Finding a Scene among the Corporate and the Damned
“D.C. is full of people, believe it or not, who dream of beauty.”
William Diana is a 23-year-old writer currently living in Washington D.C. He graduated from the University of Virginia, where he studied Sociolinguistic Anthropology. He writes The Hermit Speaks.
Sometime in early November, one of the editors of The New Critic suggested I seek out and write about a youth literary scene for their publication. All my life, I’ve almost only written fiction, but I read enough Hunter S. Thompson as a teenager to give me lasting brain damage, a condition that scientists will probably later understand to be a kind of CTE purely caused by the works of Hunter S. Thompson (might I suggest, CTE-HST). Because of this unfortunate and chronic condition, I decided to write a gonzo piece. I thought about it: Youth literary scene? Where? Who? Why? Living in D.C., I had a couple ideas for scenes to write about, but I liked the people involved enough to not want to satirize them, and, above all, I wanted to satirize someone. People like blood. The writer’s closest analogue would, upon some consideration, be the gladiator. I asked around with my friends and my contacts in the local writing scene. Someone suggested infiltrating the young Republican crowds and writing an exposé. Imagine the title: ARLINGTON VIRGINIA IS DECADENT AND DEPRAVED, or NAVY YARD DELENDA EST, or something like that. That sounded fun, but after digging deeper, I couldn’t find any events happening soon enough for publication. Thanksgiving was coming, and apparently that meant even evil must rest. But, more importantly, I realized I basically only liked writing about myself. So, what to do?

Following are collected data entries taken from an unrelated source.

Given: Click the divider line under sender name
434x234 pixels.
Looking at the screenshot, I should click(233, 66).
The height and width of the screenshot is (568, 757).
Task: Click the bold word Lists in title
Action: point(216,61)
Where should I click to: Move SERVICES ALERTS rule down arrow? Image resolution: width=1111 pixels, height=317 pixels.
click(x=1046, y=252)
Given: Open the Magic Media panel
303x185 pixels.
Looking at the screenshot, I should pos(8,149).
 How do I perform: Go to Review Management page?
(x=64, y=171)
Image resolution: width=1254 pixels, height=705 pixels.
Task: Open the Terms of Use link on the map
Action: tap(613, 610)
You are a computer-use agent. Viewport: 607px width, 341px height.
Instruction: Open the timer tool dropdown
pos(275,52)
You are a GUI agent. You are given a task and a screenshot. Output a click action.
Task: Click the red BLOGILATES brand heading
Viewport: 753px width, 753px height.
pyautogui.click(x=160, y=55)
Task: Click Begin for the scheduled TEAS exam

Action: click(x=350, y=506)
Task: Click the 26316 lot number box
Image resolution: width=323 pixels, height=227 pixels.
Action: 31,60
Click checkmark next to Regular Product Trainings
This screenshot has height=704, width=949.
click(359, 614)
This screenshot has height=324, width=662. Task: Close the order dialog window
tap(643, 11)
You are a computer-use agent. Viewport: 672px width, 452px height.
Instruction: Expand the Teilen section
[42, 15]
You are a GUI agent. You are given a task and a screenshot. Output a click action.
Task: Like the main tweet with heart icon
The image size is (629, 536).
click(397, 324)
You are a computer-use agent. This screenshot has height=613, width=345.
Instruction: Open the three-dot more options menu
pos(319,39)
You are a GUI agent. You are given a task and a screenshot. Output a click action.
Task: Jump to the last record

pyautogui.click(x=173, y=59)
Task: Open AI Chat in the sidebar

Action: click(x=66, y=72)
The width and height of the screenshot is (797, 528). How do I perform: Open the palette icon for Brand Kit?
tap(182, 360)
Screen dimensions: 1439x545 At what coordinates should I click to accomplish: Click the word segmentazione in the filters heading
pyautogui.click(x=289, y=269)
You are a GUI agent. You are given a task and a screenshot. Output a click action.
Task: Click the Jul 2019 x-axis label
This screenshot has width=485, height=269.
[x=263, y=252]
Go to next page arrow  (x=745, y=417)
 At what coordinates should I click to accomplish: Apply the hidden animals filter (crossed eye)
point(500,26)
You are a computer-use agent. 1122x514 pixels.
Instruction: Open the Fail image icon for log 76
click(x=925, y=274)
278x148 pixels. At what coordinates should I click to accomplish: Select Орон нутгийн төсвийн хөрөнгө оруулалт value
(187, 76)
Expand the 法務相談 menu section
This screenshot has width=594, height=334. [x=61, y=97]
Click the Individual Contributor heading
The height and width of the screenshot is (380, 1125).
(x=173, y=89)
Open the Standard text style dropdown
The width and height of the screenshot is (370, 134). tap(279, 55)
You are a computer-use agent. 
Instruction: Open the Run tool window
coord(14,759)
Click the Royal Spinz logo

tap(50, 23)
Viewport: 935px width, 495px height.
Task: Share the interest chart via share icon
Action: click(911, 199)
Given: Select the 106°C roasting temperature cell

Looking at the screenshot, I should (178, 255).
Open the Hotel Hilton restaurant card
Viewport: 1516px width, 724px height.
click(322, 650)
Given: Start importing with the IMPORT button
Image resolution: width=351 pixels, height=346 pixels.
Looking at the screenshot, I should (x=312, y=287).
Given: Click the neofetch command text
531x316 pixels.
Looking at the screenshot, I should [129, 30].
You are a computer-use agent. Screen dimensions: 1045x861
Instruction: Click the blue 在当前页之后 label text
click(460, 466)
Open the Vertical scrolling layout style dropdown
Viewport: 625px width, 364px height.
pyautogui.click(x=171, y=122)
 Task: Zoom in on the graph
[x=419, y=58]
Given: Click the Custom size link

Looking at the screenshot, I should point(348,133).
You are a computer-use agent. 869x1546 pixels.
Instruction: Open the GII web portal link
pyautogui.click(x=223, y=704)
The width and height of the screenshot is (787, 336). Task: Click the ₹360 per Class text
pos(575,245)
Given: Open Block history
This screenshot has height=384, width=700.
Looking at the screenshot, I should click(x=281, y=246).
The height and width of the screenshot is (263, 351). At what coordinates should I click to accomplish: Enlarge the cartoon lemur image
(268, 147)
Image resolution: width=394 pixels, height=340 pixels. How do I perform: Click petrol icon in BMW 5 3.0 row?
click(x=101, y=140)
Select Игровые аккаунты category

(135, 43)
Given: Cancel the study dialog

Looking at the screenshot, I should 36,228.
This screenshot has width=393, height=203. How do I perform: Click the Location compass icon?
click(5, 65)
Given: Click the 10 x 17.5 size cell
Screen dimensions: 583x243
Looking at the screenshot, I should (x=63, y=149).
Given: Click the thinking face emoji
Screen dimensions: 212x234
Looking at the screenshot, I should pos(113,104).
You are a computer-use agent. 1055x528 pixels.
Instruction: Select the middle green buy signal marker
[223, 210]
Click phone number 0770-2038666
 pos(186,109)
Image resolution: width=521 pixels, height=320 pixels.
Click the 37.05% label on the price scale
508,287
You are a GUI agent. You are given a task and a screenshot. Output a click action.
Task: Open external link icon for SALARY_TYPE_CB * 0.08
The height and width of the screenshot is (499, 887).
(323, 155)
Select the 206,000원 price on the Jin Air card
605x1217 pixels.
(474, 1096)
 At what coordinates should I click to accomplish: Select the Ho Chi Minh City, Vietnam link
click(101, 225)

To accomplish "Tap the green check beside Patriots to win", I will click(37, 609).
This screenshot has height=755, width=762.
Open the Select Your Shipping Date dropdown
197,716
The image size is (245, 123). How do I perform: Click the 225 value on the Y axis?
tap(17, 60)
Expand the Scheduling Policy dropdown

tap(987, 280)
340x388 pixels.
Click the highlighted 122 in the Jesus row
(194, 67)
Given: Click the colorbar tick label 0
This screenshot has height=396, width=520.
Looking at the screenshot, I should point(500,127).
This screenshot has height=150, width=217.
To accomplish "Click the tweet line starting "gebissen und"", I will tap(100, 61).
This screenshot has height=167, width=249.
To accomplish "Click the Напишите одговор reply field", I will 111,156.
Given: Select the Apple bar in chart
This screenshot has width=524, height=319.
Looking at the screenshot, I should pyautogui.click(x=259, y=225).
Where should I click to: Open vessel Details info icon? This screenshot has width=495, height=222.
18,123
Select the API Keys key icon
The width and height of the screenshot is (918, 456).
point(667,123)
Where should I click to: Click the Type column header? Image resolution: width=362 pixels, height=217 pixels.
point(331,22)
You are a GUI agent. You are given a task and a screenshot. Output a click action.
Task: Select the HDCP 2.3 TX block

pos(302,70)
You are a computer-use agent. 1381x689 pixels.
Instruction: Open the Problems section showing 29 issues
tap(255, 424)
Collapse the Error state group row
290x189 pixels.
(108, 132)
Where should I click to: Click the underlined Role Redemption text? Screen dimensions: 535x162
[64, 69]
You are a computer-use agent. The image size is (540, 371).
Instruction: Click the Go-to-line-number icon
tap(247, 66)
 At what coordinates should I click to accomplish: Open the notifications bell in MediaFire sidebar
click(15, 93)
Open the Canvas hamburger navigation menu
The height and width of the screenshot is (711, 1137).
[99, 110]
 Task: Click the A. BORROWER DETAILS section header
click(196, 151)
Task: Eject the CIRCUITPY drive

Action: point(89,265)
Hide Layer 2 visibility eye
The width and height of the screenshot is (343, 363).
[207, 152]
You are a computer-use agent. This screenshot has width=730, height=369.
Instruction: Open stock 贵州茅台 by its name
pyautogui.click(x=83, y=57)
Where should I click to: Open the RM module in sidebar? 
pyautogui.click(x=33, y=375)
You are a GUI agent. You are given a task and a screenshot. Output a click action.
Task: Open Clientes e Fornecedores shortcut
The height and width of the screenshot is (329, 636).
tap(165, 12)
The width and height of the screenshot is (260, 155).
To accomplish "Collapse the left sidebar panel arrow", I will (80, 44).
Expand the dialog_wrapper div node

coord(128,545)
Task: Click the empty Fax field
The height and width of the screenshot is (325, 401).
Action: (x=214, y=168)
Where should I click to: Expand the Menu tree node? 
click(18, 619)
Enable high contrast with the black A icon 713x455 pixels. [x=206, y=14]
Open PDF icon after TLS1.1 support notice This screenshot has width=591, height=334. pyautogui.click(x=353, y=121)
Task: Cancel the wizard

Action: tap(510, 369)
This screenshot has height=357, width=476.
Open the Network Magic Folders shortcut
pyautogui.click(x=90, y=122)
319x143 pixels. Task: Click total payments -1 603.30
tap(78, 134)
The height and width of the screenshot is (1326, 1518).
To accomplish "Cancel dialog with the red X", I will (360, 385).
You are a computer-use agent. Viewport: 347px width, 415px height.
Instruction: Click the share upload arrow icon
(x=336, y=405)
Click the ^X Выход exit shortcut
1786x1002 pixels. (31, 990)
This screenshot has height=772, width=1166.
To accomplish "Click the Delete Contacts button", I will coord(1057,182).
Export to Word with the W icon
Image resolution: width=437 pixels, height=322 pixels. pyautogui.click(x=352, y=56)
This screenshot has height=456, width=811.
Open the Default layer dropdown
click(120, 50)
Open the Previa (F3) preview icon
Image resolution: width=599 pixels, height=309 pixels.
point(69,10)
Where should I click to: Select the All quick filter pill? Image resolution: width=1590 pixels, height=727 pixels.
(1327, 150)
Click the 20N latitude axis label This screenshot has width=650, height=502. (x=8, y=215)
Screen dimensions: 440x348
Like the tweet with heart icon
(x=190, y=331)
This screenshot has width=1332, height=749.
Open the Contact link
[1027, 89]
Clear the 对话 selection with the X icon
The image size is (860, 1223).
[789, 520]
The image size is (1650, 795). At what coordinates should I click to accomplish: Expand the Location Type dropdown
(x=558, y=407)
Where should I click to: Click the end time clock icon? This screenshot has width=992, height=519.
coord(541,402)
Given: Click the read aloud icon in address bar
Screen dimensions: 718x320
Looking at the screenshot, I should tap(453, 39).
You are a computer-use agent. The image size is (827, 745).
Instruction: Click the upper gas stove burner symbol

On a dreary November evening, I happened to get drinks with another young writer at an Adams Morgan bar. After the third or fourth beer, I brought up an idea that I’d always joked about but never followed through with: what if you and I started a cabal? What if we assembled a squad of our creative young friends and created our own scene? I didn’t really expect to follow through with it. It was the sort of thing I liked to joke about. In college, if you fed me enough beer and talked to me about any kind of literature, I would inevitably suggest some form of secret society through which to engage in all kinds of literary misadventures. It made for fun conversation, but nothing more than that.
So I was joking about a literary cabal with my writer friend in an Adams Morgan bar. After we got past the initial joke, we started to discuss how we didn’t have that many young writer friends between the two of us — not enough to start a conspiracy with; not enough to build any kind of scene with. The doubt crept in. It’s Washington D.C.! The people here don’t read. They’re hardly even literate. The average person you meet thinks that The Dark Knight Rises is the pinnacle of cinema and that Brandon Sanderson is the greatest living writer. Talking to a Washingtonian, you realize their eyes don’t shine at all: there’s not even a glimmer of inspiration in those hard orbs, only the feral throbbing of indifferent rage and indifferent greed, dull eyes uncaring about anything but food and sex. You realize finally that you are looking into the eyes of a boar about to charge if you don’t stop yapping. Yes, you say, let’s talk about the best happy hour spots and pickleball courts, who even heard of Proust anyway?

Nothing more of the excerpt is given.